=== MATERIAL TO PROCESS ===

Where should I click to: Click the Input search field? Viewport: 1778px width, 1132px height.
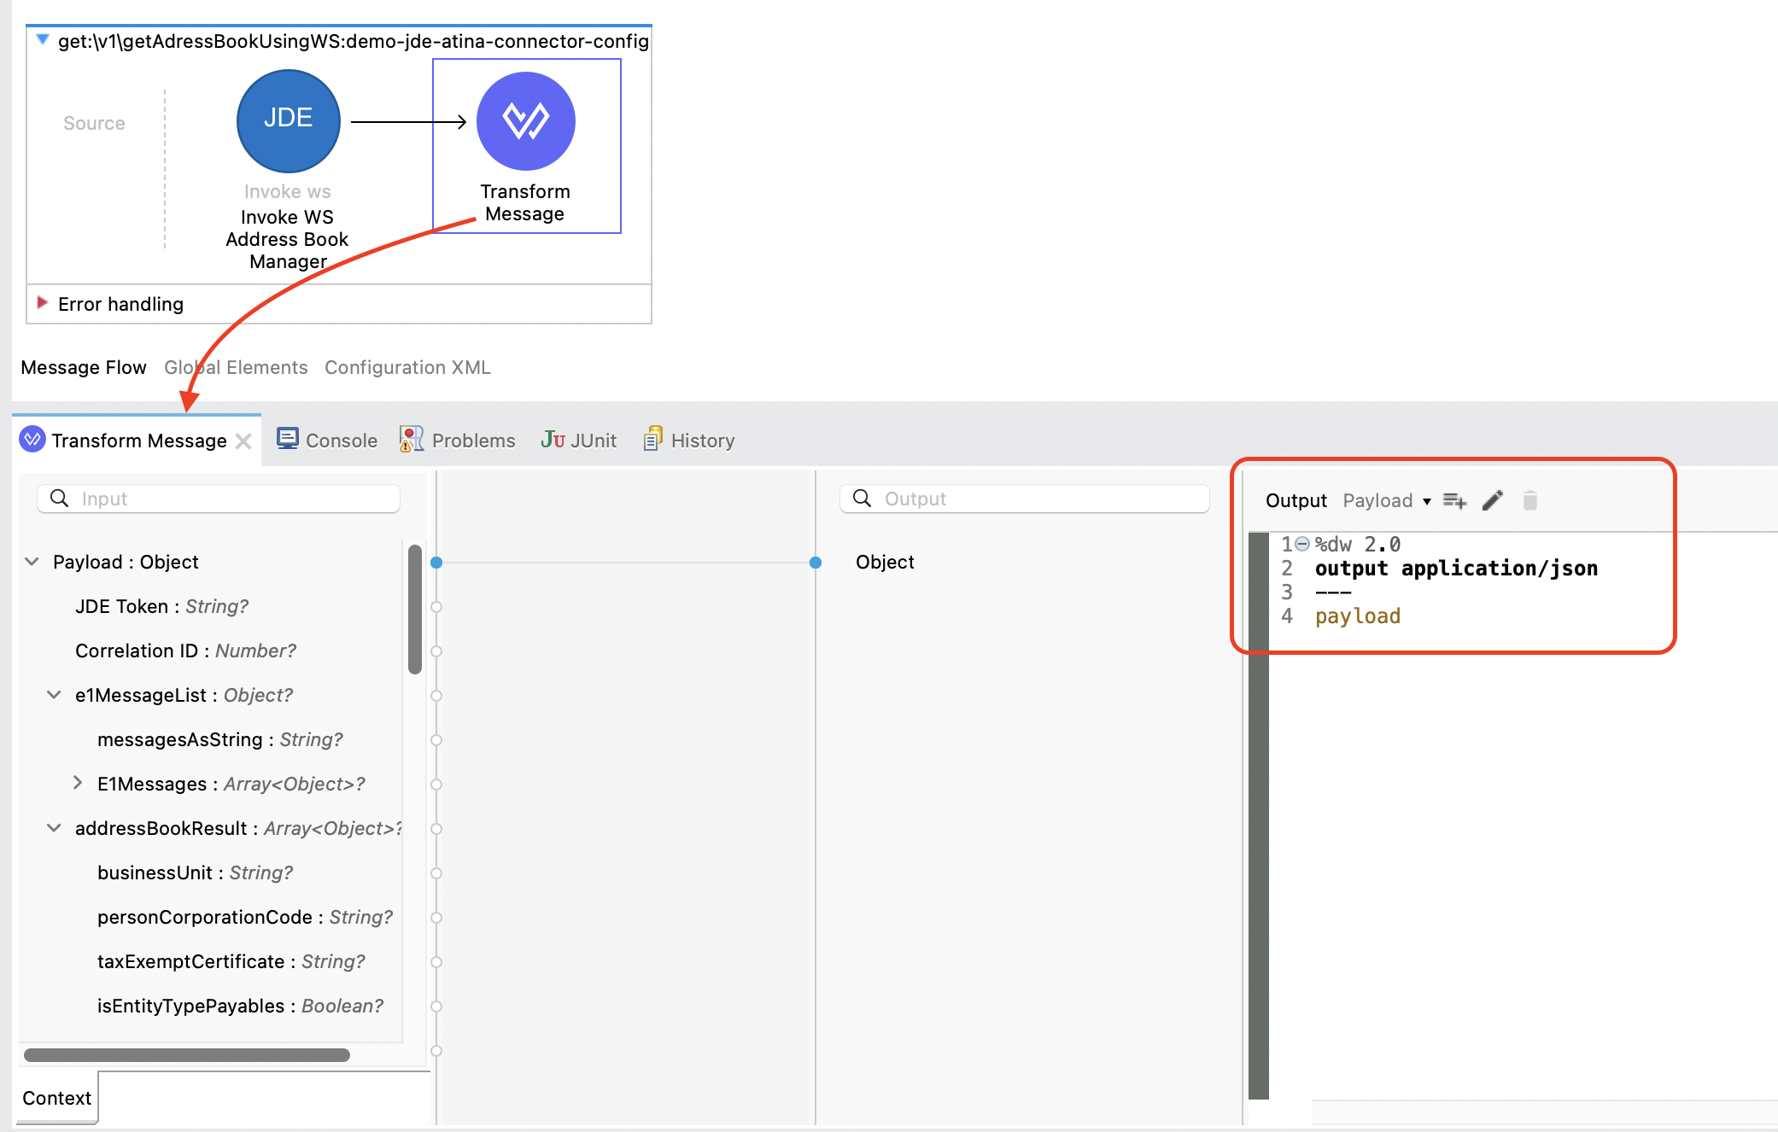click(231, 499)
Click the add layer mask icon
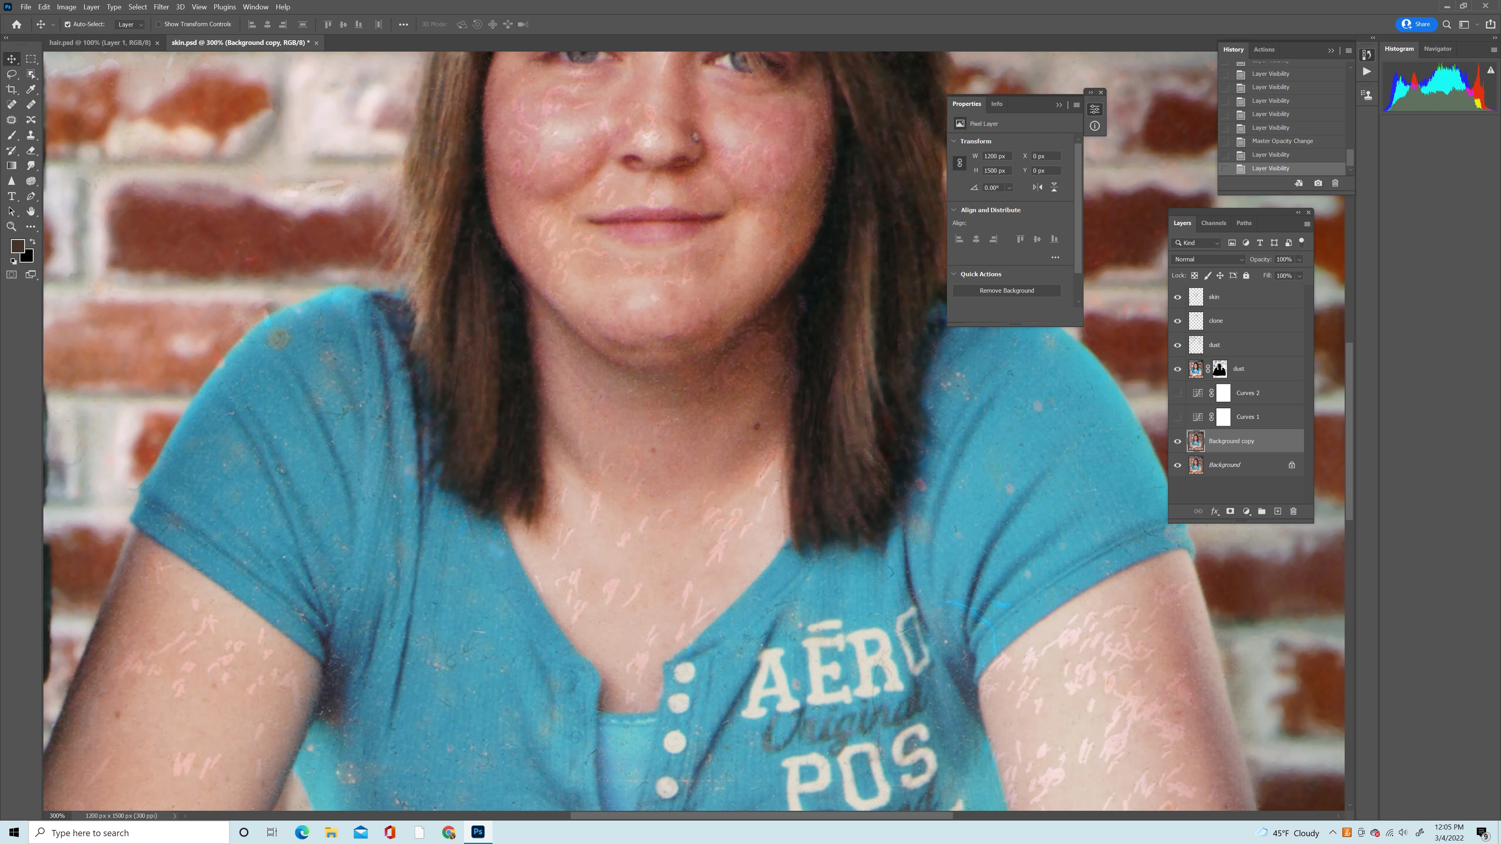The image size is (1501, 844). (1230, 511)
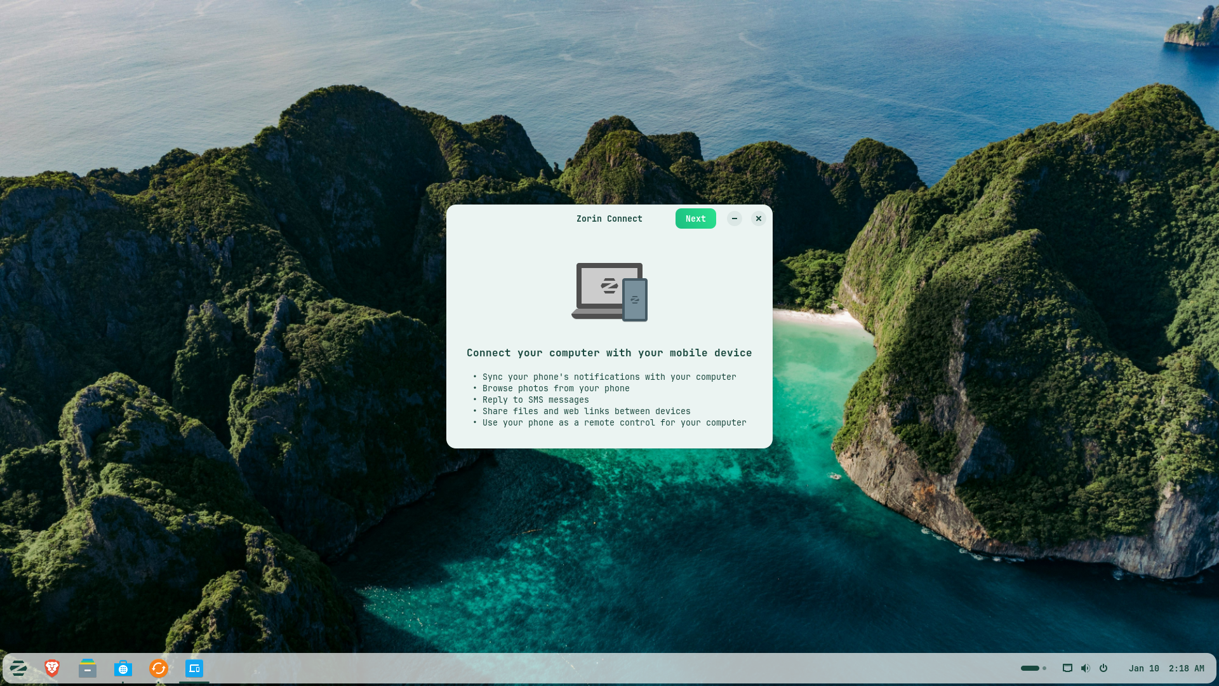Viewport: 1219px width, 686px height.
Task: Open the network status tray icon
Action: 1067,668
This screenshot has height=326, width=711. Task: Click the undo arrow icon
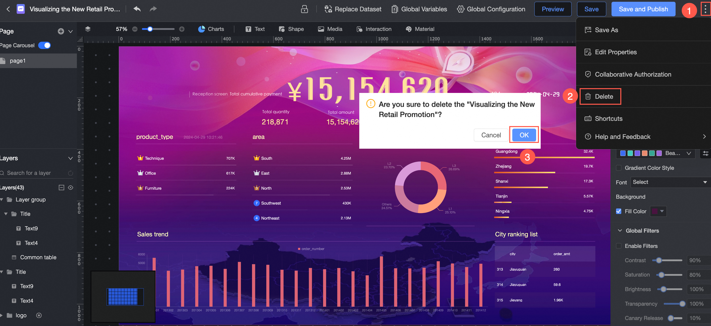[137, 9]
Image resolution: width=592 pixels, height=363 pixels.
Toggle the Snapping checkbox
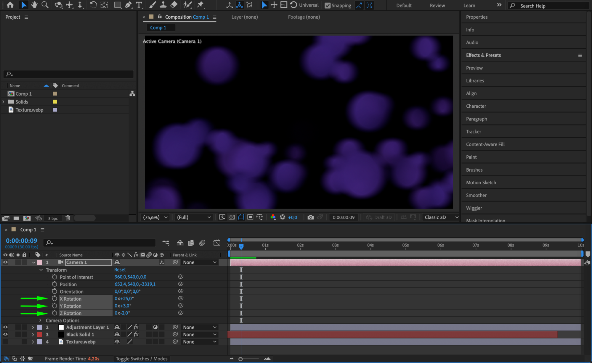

===

TASK PROMPT → Copy every line above exactly; images stay out.

SOLUTION →
Where should I click to: Click the Input search field? Viewport: 1778px width, 1132px height.
click(231, 499)
Click the add layer mask icon
The image size is (1501, 844). (1230, 511)
Viewport: 1219px width, 686px height.
Task: Open the network status tray icon
Action: 1067,668
This screenshot has height=326, width=711. Task: Click the undo arrow icon
[137, 9]
Image resolution: width=592 pixels, height=363 pixels.
Toggle the Snapping checkbox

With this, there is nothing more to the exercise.